* [EXERCISE BRIEF]:
The whole answer is the data below, retyped exactly.

▬▬▬▬▬▬▬▬▬▬

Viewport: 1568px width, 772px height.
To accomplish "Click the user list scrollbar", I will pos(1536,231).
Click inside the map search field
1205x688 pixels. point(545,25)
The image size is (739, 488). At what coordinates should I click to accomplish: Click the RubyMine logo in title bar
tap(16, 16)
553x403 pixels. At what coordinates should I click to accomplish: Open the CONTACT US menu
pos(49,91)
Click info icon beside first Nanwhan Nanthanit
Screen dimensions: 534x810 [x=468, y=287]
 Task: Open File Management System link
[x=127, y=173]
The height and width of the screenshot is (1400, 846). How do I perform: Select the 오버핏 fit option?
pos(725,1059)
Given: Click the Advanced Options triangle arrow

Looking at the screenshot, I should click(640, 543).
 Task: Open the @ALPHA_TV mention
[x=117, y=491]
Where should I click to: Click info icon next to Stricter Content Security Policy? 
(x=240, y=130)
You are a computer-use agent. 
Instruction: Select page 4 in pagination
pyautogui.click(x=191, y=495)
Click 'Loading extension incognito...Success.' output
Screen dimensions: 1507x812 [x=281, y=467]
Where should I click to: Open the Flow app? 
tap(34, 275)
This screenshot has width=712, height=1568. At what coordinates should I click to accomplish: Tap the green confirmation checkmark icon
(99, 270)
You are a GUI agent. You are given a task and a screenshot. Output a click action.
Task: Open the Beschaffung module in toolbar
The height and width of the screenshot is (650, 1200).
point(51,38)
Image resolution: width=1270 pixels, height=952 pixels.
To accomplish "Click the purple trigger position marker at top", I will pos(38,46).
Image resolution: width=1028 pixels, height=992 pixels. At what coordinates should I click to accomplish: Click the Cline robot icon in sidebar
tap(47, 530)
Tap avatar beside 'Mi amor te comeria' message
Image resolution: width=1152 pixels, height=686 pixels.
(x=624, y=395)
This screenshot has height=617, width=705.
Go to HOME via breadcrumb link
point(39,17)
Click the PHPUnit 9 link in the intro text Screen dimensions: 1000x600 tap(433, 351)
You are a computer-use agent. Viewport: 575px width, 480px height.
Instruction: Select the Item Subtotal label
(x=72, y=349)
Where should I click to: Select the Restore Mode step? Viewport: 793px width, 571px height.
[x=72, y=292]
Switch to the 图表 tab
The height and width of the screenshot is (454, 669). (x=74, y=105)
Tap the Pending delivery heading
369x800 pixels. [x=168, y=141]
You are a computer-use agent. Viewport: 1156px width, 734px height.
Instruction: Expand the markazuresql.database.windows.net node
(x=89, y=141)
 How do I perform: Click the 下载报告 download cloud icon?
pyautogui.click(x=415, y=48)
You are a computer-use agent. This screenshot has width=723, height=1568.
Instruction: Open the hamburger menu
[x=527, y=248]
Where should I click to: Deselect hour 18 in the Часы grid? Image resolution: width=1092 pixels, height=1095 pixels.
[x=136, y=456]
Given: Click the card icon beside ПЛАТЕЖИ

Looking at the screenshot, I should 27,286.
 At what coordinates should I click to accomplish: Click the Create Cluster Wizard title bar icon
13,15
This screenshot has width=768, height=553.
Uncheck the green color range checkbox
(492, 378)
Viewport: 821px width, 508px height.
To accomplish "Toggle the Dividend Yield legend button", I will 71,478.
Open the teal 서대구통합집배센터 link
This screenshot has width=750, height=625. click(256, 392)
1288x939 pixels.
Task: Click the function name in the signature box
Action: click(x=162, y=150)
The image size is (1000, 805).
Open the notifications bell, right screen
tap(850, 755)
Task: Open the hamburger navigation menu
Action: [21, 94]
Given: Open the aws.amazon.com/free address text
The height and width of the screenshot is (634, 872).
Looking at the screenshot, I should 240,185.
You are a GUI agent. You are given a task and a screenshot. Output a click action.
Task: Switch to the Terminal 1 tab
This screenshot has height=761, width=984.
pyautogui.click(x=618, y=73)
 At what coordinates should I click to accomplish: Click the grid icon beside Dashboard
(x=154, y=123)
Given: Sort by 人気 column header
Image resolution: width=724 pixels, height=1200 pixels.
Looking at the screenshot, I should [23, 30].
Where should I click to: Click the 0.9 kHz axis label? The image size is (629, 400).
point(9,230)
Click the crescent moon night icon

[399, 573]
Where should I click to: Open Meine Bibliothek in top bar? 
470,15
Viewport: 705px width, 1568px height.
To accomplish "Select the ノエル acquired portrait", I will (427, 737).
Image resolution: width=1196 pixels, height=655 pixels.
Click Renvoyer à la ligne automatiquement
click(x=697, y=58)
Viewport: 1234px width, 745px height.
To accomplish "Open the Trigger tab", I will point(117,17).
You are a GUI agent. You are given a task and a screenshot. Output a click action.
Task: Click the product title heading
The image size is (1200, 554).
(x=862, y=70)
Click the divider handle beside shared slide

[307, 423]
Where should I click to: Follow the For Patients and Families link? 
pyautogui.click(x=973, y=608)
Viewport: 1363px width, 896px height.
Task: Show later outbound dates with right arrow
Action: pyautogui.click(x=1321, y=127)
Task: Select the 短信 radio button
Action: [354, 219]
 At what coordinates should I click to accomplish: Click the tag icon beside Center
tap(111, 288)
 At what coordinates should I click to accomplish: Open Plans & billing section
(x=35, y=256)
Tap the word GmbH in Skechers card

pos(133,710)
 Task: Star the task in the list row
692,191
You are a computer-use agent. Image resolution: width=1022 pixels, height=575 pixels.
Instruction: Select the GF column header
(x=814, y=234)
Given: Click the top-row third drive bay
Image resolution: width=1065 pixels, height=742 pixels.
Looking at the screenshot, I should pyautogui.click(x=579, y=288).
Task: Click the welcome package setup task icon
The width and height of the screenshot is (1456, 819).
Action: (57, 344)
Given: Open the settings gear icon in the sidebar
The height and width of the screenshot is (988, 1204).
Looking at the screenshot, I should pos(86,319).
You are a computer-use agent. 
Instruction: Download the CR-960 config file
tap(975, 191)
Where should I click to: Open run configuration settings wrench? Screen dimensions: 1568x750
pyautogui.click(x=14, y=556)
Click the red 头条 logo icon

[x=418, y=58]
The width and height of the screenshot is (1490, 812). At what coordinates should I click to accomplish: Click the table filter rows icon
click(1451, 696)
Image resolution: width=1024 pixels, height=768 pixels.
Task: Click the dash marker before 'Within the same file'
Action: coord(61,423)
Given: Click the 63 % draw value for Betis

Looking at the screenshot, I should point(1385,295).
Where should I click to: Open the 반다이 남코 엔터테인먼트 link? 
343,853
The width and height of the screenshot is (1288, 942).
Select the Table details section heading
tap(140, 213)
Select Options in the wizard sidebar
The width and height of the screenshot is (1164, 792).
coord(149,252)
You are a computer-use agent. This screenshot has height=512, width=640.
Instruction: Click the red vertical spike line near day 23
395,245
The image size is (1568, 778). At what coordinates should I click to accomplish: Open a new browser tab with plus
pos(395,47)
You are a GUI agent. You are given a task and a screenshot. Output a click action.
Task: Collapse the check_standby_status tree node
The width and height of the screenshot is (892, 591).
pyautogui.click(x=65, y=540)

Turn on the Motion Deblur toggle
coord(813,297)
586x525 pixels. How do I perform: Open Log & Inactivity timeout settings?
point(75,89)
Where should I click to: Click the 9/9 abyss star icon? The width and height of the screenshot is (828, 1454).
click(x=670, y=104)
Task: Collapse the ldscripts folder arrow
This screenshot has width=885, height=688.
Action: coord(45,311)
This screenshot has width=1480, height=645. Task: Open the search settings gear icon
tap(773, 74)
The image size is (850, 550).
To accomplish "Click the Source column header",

▬▬▬▬▬▬▬▬▬▬

* [RESPONSE TO THIS EXERCISE]:
Viewport: 1568px width, 772px height.
To accomplish "Click the user list scrollbar", I will pos(1536,231).
Click inside the map search field
1205x688 pixels. point(545,25)
The image size is (739, 488). At what coordinates should I click to accomplish: Click the RubyMine logo in title bar
tap(16, 16)
553x403 pixels. At what coordinates should I click to accomplish: Open the CONTACT US menu
pos(49,91)
Click info icon beside first Nanwhan Nanthanit
Screen dimensions: 534x810 [x=468, y=287]
 Task: Open File Management System link
[x=127, y=173]
The height and width of the screenshot is (1400, 846). How do I perform: Select the 오버핏 fit option?
pos(725,1059)
Given: Click the Advanced Options triangle arrow

Looking at the screenshot, I should click(640, 543).
 Task: Open the @ALPHA_TV mention
[x=117, y=491]
Where should I click to: Click info icon next to Stricter Content Security Policy? 
(x=240, y=130)
You are a computer-use agent. 
Instruction: Select page 4 in pagination
pyautogui.click(x=191, y=495)
Click 'Loading extension incognito...Success.' output
Screen dimensions: 1507x812 [x=281, y=467]
Where should I click to: Open the Flow app? 
tap(34, 275)
This screenshot has width=712, height=1568. At what coordinates should I click to accomplish: Tap the green confirmation checkmark icon
(99, 270)
You are a GUI agent. You are given a task and a screenshot. Output a click action.
Task: Open the Beschaffung module in toolbar
The height and width of the screenshot is (650, 1200).
point(51,38)
Image resolution: width=1270 pixels, height=952 pixels.
To accomplish "Click the purple trigger position marker at top", I will pos(38,46).
Image resolution: width=1028 pixels, height=992 pixels. At what coordinates should I click to accomplish: Click the Cline robot icon in sidebar
tap(47, 530)
Tap avatar beside 'Mi amor te comeria' message
Image resolution: width=1152 pixels, height=686 pixels.
(x=624, y=395)
This screenshot has height=617, width=705.
Go to HOME via breadcrumb link
point(39,17)
Click the PHPUnit 9 link in the intro text Screen dimensions: 1000x600 tap(433, 351)
You are a computer-use agent. Viewport: 575px width, 480px height.
Instruction: Select the Item Subtotal label
(x=72, y=349)
Where should I click to: Select the Restore Mode step? Viewport: 793px width, 571px height.
[x=72, y=292]
Switch to the 图表 tab
The height and width of the screenshot is (454, 669). (x=74, y=105)
Tap the Pending delivery heading
369x800 pixels. [x=168, y=141]
You are a computer-use agent. Viewport: 1156px width, 734px height.
Instruction: Expand the markazuresql.database.windows.net node
(x=89, y=141)
 How do I perform: Click the 下载报告 download cloud icon?
pyautogui.click(x=415, y=48)
You are a computer-use agent. This screenshot has width=723, height=1568.
Instruction: Open the hamburger menu
[x=527, y=248]
Where should I click to: Deselect hour 18 in the Часы grid? Image resolution: width=1092 pixels, height=1095 pixels.
[x=136, y=456]
Given: Click the card icon beside ПЛАТЕЖИ

Looking at the screenshot, I should 27,286.
 At what coordinates should I click to accomplish: Click the Create Cluster Wizard title bar icon
13,15
This screenshot has width=768, height=553.
Uncheck the green color range checkbox
(492, 378)
Viewport: 821px width, 508px height.
To accomplish "Toggle the Dividend Yield legend button", I will 71,478.
Open the teal 서대구통합집배센터 link
This screenshot has width=750, height=625. click(256, 392)
1288x939 pixels.
Task: Click the function name in the signature box
Action: click(x=162, y=150)
The image size is (1000, 805).
Open the notifications bell, right screen
tap(850, 755)
Task: Open the hamburger navigation menu
Action: [21, 94]
Given: Open the aws.amazon.com/free address text
The height and width of the screenshot is (634, 872).
Looking at the screenshot, I should 240,185.
You are a GUI agent. You are given a task and a screenshot. Output a click action.
Task: Switch to the Terminal 1 tab
This screenshot has height=761, width=984.
pyautogui.click(x=618, y=73)
 At what coordinates should I click to accomplish: Click the grid icon beside Dashboard
(x=154, y=123)
Given: Sort by 人気 column header
Image resolution: width=724 pixels, height=1200 pixels.
Looking at the screenshot, I should [23, 30].
Where should I click to: Click the 0.9 kHz axis label? The image size is (629, 400).
point(9,230)
Click the crescent moon night icon

[399, 573]
Where should I click to: Open Meine Bibliothek in top bar? 
470,15
Viewport: 705px width, 1568px height.
To accomplish "Select the ノエル acquired portrait", I will (427, 737).
Image resolution: width=1196 pixels, height=655 pixels.
Click Renvoyer à la ligne automatiquement
click(x=697, y=58)
Viewport: 1234px width, 745px height.
To accomplish "Open the Trigger tab", I will point(117,17).
You are a GUI agent. You are given a task and a screenshot. Output a click action.
Task: Click the product title heading
The image size is (1200, 554).
(x=862, y=70)
Click the divider handle beside shared slide

[307, 423]
Where should I click to: Follow the For Patients and Families link? 
pyautogui.click(x=973, y=608)
Viewport: 1363px width, 896px height.
Task: Show later outbound dates with right arrow
Action: pyautogui.click(x=1321, y=127)
Task: Select the 短信 radio button
Action: [354, 219]
 At what coordinates should I click to accomplish: Click the tag icon beside Center
tap(111, 288)
 At what coordinates should I click to accomplish: Open Plans & billing section
(x=35, y=256)
Tap the word GmbH in Skechers card

pos(133,710)
 Task: Star the task in the list row
692,191
You are a computer-use agent. Image resolution: width=1022 pixels, height=575 pixels.
Instruction: Select the GF column header
(x=814, y=234)
Given: Click the top-row third drive bay
Image resolution: width=1065 pixels, height=742 pixels.
Looking at the screenshot, I should pyautogui.click(x=579, y=288).
Task: Click the welcome package setup task icon
The width and height of the screenshot is (1456, 819).
Action: (57, 344)
Given: Open the settings gear icon in the sidebar
The height and width of the screenshot is (988, 1204).
Looking at the screenshot, I should pos(86,319).
You are a computer-use agent. 
Instruction: Download the CR-960 config file
tap(975, 191)
Where should I click to: Open run configuration settings wrench? Screen dimensions: 1568x750
pyautogui.click(x=14, y=556)
Click the red 头条 logo icon

[x=418, y=58]
The width and height of the screenshot is (1490, 812). At what coordinates should I click to accomplish: Click the table filter rows icon
click(1451, 696)
Image resolution: width=1024 pixels, height=768 pixels.
Task: Click the dash marker before 'Within the same file'
Action: coord(61,423)
Given: Click the 63 % draw value for Betis

Looking at the screenshot, I should point(1385,295).
Where should I click to: Open the 반다이 남코 엔터테인먼트 link? 
343,853
The width and height of the screenshot is (1288, 942).
Select the Table details section heading
tap(140, 213)
Select Options in the wizard sidebar
The width and height of the screenshot is (1164, 792).
coord(149,252)
You are a computer-use agent. This screenshot has height=512, width=640.
Instruction: Click the red vertical spike line near day 23
395,245
The image size is (1568, 778). At what coordinates should I click to accomplish: Open a new browser tab with plus
pos(395,47)
You are a GUI agent. You are given a task and a screenshot. Output a click action.
Task: Collapse the check_standby_status tree node
The width and height of the screenshot is (892, 591).
pyautogui.click(x=65, y=540)

Turn on the Motion Deblur toggle
coord(813,297)
586x525 pixels. How do I perform: Open Log & Inactivity timeout settings?
point(75,89)
Where should I click to: Click the 9/9 abyss star icon? The width and height of the screenshot is (828, 1454).
click(x=670, y=104)
Task: Collapse the ldscripts folder arrow
This screenshot has width=885, height=688.
Action: coord(45,311)
This screenshot has width=1480, height=645. Task: Open the search settings gear icon
tap(773, 74)
The image size is (850, 550).
To accomplish "Click the Source column header",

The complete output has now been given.